From the entries below, print exactly the span beginning with the line holding "This screenshot has height=582, width=728." and ending with the line holding "Viewport: 588px width, 368px", endpoints included, and skip any pictures.

[Dataset records — start]

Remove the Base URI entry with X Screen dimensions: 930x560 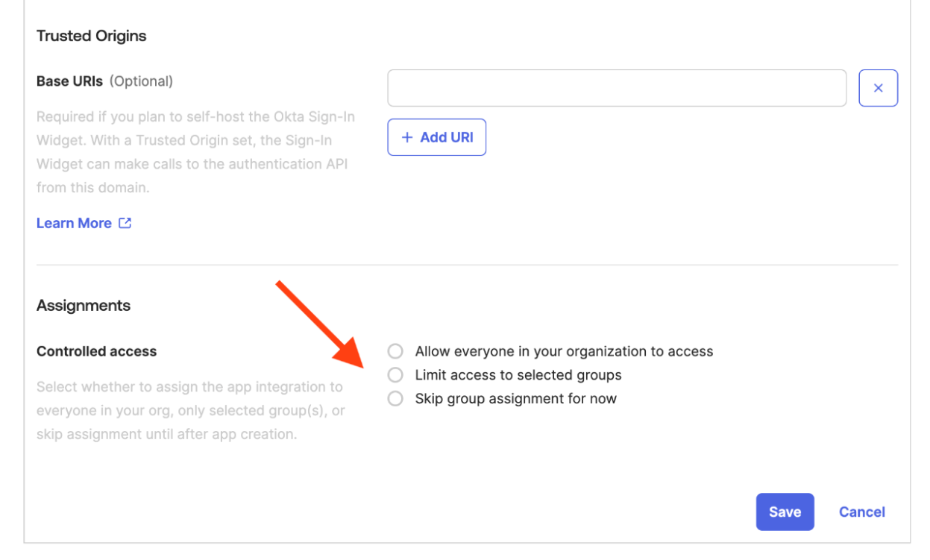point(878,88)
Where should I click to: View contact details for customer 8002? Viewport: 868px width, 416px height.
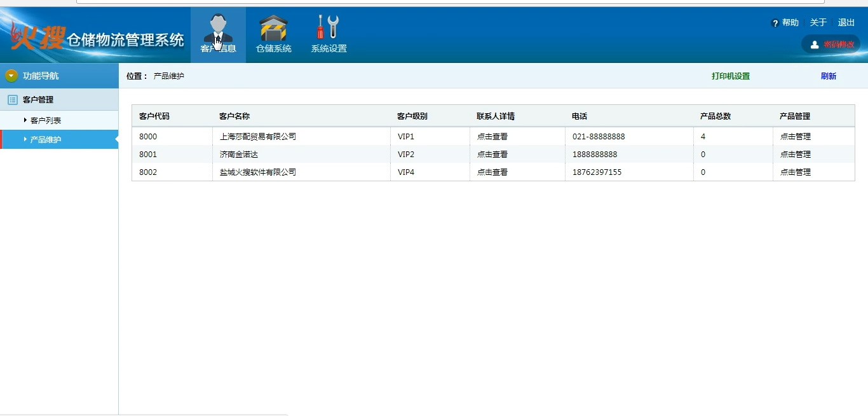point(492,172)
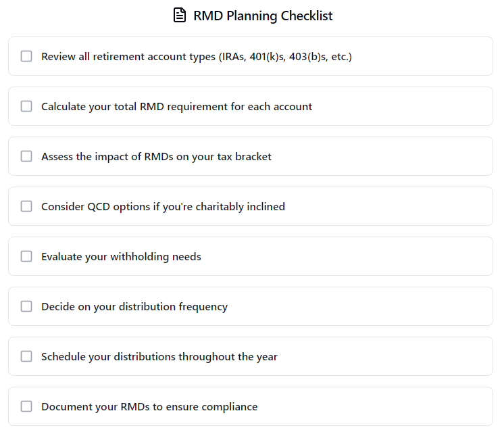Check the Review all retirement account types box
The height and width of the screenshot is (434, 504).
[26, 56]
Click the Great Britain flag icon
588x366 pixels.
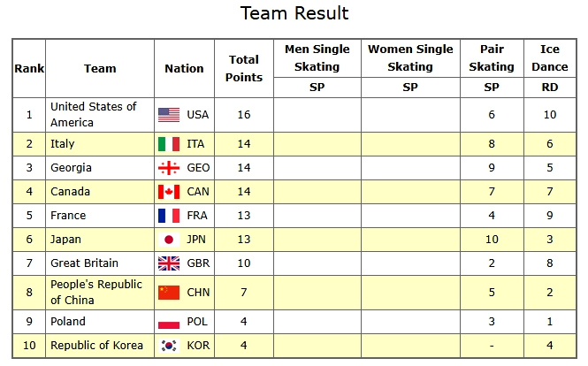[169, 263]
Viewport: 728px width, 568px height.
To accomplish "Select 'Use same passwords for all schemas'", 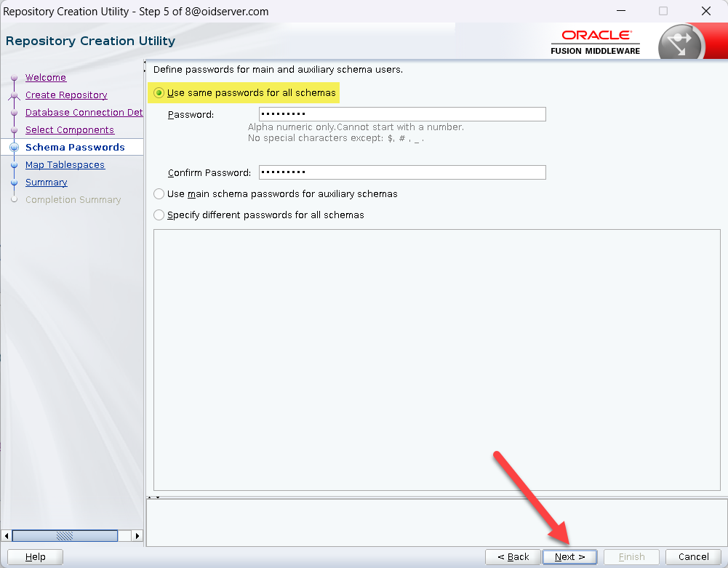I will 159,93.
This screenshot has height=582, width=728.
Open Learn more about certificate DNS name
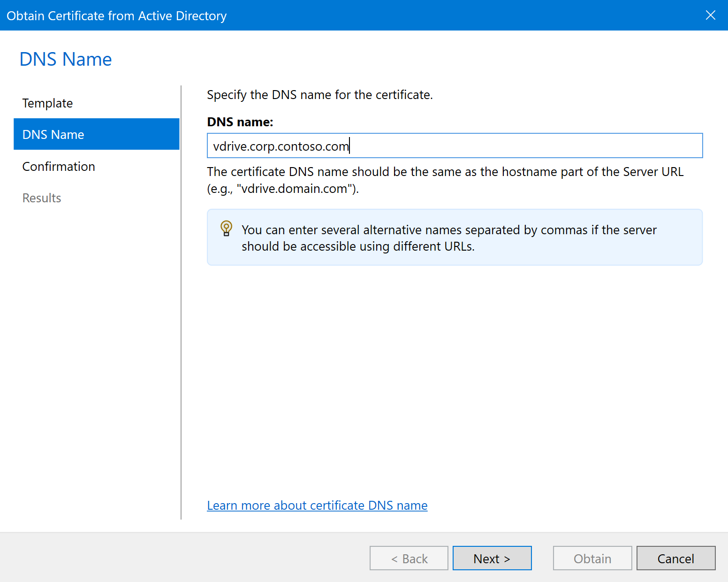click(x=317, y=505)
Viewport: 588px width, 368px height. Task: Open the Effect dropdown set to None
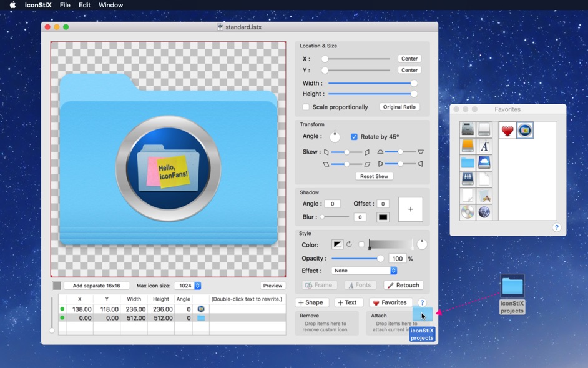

[Dataset records — finish]
[Dataset records — start]

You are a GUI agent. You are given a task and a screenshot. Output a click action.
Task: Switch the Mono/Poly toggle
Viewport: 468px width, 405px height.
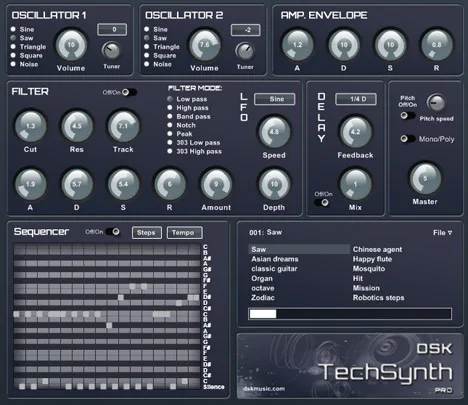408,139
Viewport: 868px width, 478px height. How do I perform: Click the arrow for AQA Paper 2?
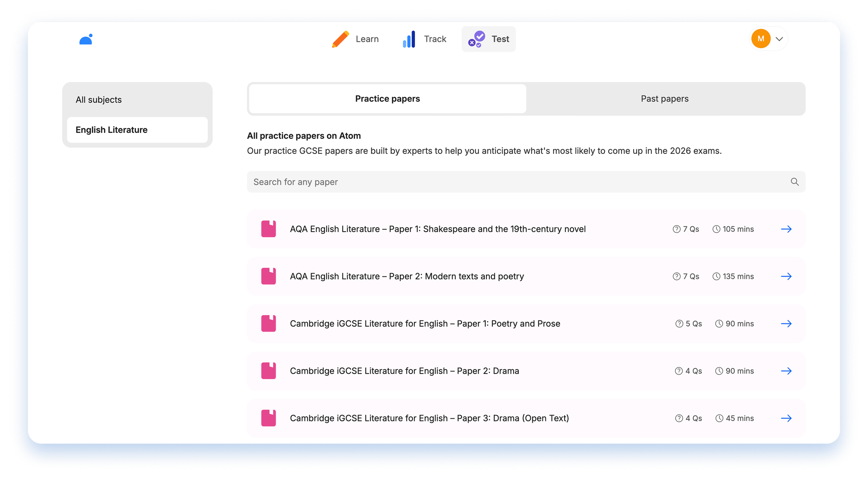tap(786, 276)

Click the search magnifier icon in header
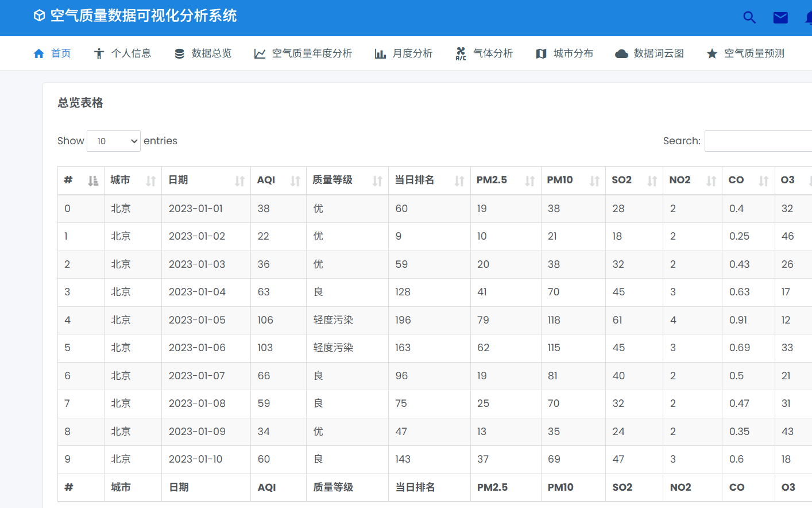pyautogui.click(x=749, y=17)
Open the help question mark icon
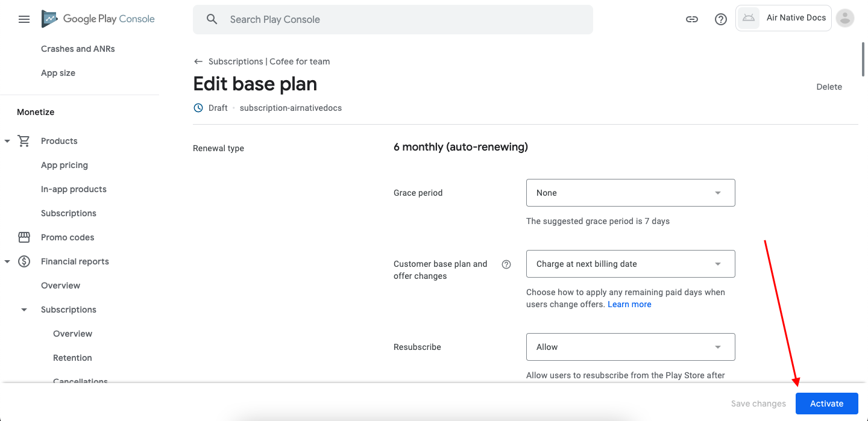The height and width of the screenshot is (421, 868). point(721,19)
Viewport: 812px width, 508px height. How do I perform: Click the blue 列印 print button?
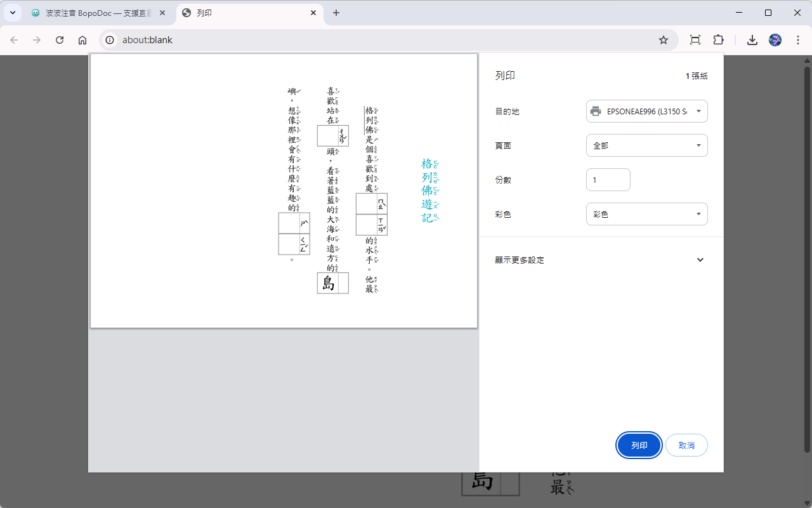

[Dataset records — finish]
[Dataset records — start]

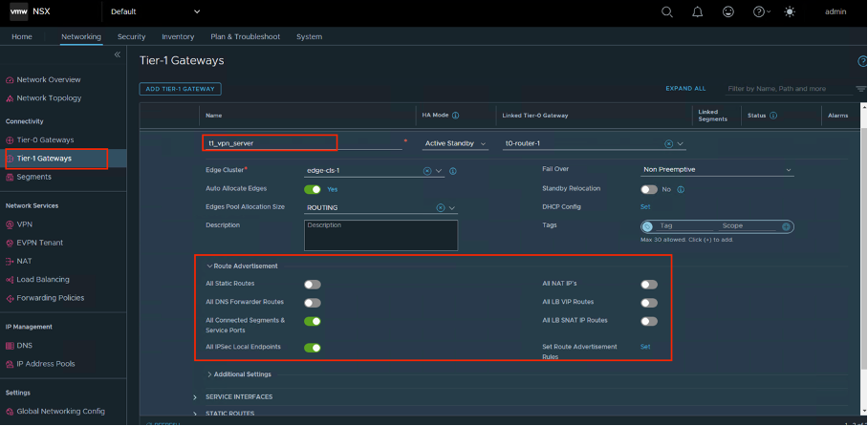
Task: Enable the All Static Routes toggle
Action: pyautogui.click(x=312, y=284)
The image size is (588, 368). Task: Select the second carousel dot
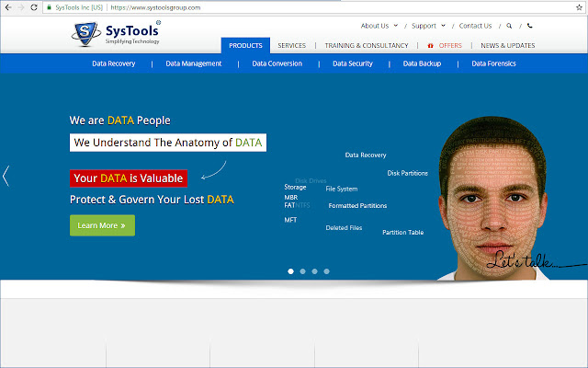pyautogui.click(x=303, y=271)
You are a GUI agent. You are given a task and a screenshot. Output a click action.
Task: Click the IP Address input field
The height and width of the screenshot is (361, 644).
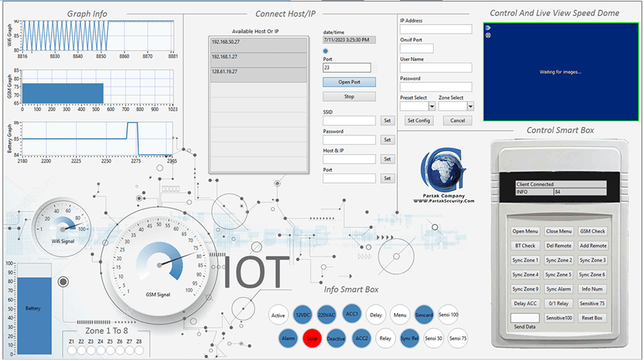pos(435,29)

[Dataset records — finish]

• Answer section:
This screenshot has height=582, width=728.
Open Learn more about certificate DNS name
click(x=317, y=505)
Viewport: 588px width, 368px height. Task: Open the Effect dropdown set to None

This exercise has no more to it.